En aquel tiempo, el ángel Gabriel fue enviado por Dios a una ciudad de Galilea llamada Nazaret, a una virgen desposada con un hombre llamado José, de la estirpe de David; la virgen se llamaba María. El ángel, entrando en su presencia, dijo: "Alégrate, llena de gracia, el Señor está contigo." Ella se turbó ante estas palabras y se preguntaba qué saludo era aquél. El ángel le dijo: "No temas, María, porque has encontrado gracia ante Dios. Concebirás en tu vientre y darás a luz un hijo, y le pondrás por nombre Jesús.

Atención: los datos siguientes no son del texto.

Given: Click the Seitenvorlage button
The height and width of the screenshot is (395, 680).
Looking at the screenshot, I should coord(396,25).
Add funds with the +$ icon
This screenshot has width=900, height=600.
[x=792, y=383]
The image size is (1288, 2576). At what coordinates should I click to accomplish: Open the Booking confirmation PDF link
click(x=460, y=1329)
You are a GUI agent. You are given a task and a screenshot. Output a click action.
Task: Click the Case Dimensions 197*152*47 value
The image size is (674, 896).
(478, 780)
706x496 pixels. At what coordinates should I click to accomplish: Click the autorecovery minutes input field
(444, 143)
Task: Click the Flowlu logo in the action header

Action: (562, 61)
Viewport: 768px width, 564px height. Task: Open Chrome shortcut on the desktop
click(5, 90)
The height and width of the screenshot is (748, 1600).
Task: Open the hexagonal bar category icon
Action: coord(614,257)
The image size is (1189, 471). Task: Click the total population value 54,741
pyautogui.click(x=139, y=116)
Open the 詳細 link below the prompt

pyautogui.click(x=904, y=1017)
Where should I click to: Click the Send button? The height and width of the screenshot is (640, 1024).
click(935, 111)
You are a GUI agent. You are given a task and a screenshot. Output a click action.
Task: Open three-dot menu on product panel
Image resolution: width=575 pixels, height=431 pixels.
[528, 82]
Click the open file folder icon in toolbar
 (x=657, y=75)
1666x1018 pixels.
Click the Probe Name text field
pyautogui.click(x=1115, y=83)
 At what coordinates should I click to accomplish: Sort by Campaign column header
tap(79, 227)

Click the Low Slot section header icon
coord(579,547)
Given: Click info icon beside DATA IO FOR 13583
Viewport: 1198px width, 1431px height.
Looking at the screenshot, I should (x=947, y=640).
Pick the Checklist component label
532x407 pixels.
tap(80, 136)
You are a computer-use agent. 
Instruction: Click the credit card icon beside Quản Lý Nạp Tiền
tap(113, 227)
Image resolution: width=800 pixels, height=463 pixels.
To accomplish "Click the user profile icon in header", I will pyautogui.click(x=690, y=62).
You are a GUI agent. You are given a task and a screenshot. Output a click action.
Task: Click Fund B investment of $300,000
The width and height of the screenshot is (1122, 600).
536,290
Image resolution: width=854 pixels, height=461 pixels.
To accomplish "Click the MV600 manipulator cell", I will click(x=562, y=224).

Será grande, se llamará Hijo del Altísimo, el Señor Dios le dará el trono de David, su padre, reinará sobre la casa de Jacob para siempre, y su reino no tendrá fin." Y María dijo al ángel: "¿Cómo será eso, pues no conozco a varón?" El ángel le contestó: "El Espíritu Santo vendrá sobre ti, y la fuerza del Altísimo te cubrirá con su sombra; por eso el Santo que va a nacer se llamará Hijo de Dios. Ahí tienes a tu pariente Isabel, que, a pesar de su vejez, ha concebido un hijo, y ya está de seis meses la que llamaban estéril, porque para Dios nada hay imposible." María contestó: "Aquí está la esclava del Señor; hágase en mí según tu palabra." Y la dejó el ángel.
¿Qué me estás diciendo, Señor?
Reflexiones sobre la lectura de hoy
El repetir una frase en nuestra oración puede ayudarnos a profundizarla.
Es como un trozo de música favorita, que podemos susurrarla una y otra vez.
Llega a ser parte de nosotros.
"Yo soy la esclava del Señor" fué una de esas frases para María, y la dijo en uno de los momentos más importantes de su vida.
En tiempos de sequedad espiritual, una frase como ésa puede llenar nuestra mente y nuestro corazón, y levantarnos más cerca de Dios.